The likelihood of your home being the best income earner in your household is higher if you are in Auckland. Over the past 12 months Auckland’s median house price increased by $309,000. At the same time the annual median household income was $107,692. The only city in New Zealand where the people that live in the house were earning more than the house in 2021 was in Dunedin – the median increased by $55,000 compared to household incomes of $84,136.

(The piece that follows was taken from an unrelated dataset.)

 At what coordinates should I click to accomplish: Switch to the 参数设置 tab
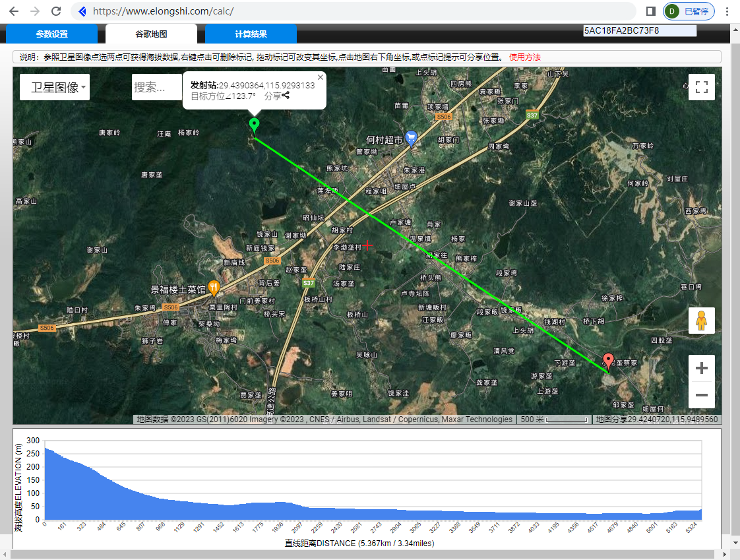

Obviously the biggest challenge is that it isn’t possible to spend the capital gain you have made on your home without selling the house, unlike your household income which comes in the form of ready to spend cash. This concept is one we find really interesting and is often forgotten about when buyers are considering the merits of an investment property. While the yearly returns may not be as attractive as other investments, it’s really important to remember:
- That you are getting a return on the total value of the property, not just the deposit/equity you had available
- It’s a great form of compulsory savings
- From time to time (about once every market cycle – every 10-12 years or so historically) capital gains will reward your patience really well.
As to whether your house will continue to be a better earner than you, that remains to be seen. At this stage, however, it does seem unlikely with median house price growth slowing. In some places prices will also go backwards. Your house may have earned more than you in 2021 but that is less likely to be the case this year.